Бывали и посиделки, которые прерывались прямо на первом акте — по одной, двум, трём или четырём причинам, которые ни под каким видом не могли нанести ущерба самолюбию автора. Причины, столь искусно придуманные, сдобренные потоками лестных слов, которые без конца повторялись до самой прихожей и внезапно иссякали лишь после того, как за незадачливым автором, наконец, захлопывалась дверь.
А ещё случались читки грустные, печальные и даже скорбные. Когда речь шла о пьесе друга, близкого друга, которую Он слушал с радостью, но которая, к его великому сожалению, не показалась ему «хорошей». Ибо — увы! — мало, чтобы пьеса была замечательной, всё-таки надо, чтобы она ещё была и «хорошей». Это слово, откровенно говоря, не слишком-то удачно передаёт, какой должна быть пьеса, чтобы её можно было поставить на сцене. А нужно для этого нечто такое, чего нет у многих прекрасных литературных произведений: она должна быть написана так, чтобы смотреть и одновременно слушать.
А ещё однажды вечером — я там присутствовал — было прочтение усыпляющее. Один человек, весьма выдающийся и незаурядного таланта, явился на ужин к отцу с намерением прочитать ему свою пьесу. Читать он начал только к часу ночи, причём голосом заунывным и монотонным. Уже со второй сцены, заметив, как отец, делая вид, будто плохо снял грим, приложил руки к глазам, я понял, чем всё кончится. Пятью минутами позже он заснул. Я под столом придвинул левую ногу поближе к правой ноге отца и потихоньку всякий раз оповещал его об окончании очередного акта. Тогда он просыпался и изрекал:
— Прелестно.
В половине третьего ночи, когда читка наконец завершилось, он поднялся и сказал автору:
— Друг мой, ваша пьеса восхитительна, но в ней нет роли для меня... и никто более меня не скорбит об этом!

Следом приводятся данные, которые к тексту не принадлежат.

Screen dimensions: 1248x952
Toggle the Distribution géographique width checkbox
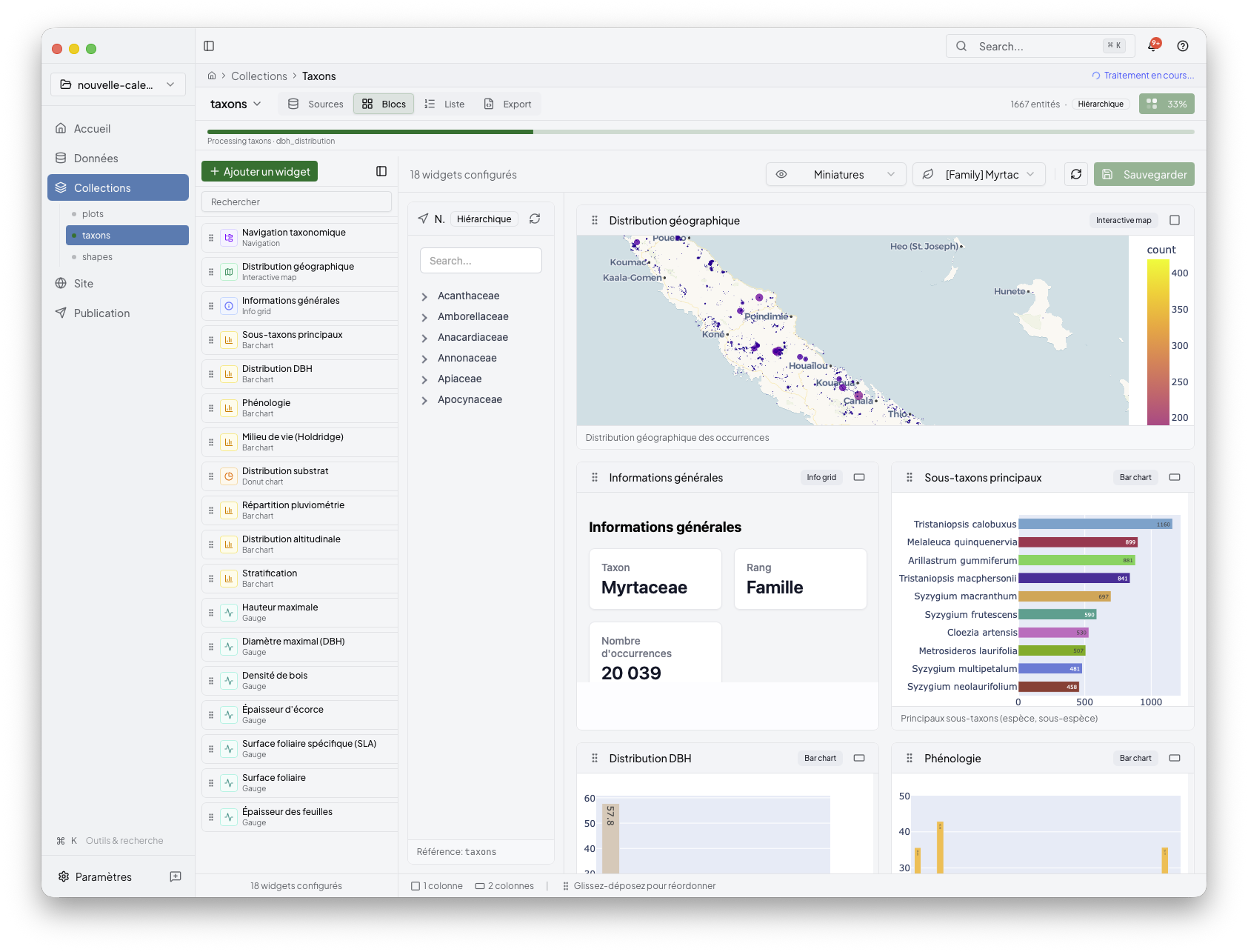tap(1175, 220)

Годом позже эта пьеса имела шумный успех. Мы с отцом присутствовали на генеральной репетиции, и тут причина его отказа, которую я тогда принял просто за уловку, показалась мне разумней не придумаешь. Роль и в самом деле была не для него. Ему вполне хватило двух первых сцен, чтобы в этом убедиться, и он лишь по дружбе делал вид, будто слушал до конца.
Эдмон Ростан
Незабываемой для меня осталась читка «Орлёнка».
Дело было в доме на Вандомской площади, однажды утром, ближе к полудню, и в память об этом событии я до сих пор храню обтянутый красным бархатом табурет в стиле Людовика XIV, на который Эдмон Ростан положил рукопись, готовясь читать свою пьесу.
В общем-то он — не без известной опаски — собирался предложить отцу роль Фламбо, написанную для Коклена, однако тот по причинам, которые избегали уточнять, играть её не собирался.
Из соседней маленькой гостиной, не отделённой дверью от комнаты, где поэт сидел напротив будущего исполнителя главной роли, я слушал, как он читал свою пьесу, и пребывал в состоянии самого полнейшего восторга, какой только можно себе представить.
Первый акт он прочёл скороговоркой, явно спеша, предупредив отца, что «его там нет». Восхитительный первый акт, возможно, самый блистательный из всего, что ему довелось создать, привёл Люсьена Гитри в восторг. Не менее сильное впечатление произвёл на него и второй акт пьесы.
В сущности, Ростан не просто читал свою пьесу, он играл её. Он играл её, слегка подражая Саре Бернар, и играл замечательно. Он знал её наизусть и частенько даже забывал переворачивать страницы. Его восходящая слава, тонкие черты лица, чарующий голос — всё в нём пленяло, всё насколько возможно играло на руку его обаянию.
Третий акт, который он, возможно, прочёл несколько похуже, всё же не свёл на нет впечатления, произведённого вторым.
— Великолепно, просто блестяще! — рассыпался в похвалах отец.
— Итак? — не утерпел Ростан.
— Итак… ну конечно, да... само собой... Не вижу причин, которые помешали бы мне сыграть в такой блистательной пьесе...
Однако Ростан уже отлично понял: отец догадывался о причинах, которые не позволят ему сыграть эту роль. И таились они в последующих актах: сцене бала, сцене Ваграма и, наконец, в последнем акте, где тоже не было Фламбо! Отсутствовать в первом акте, Бог мой, это ещё куда ни шло, но умереть в предпоследнем — это уж чересчур!
Короче, когда этот обаятельный человек объявил: «Четвёртый акт...», ему явно было не по себе. Не стану утверждать, будто он притворялся, просто у меня было такое чувство, что он не делал ничего, чтобы скрыть недомогание. Он прикрыл глаза, утёр лоб, извинился, добавив, что не в силах продолжать, устал дальше некуда и к тому же умирает с голоду.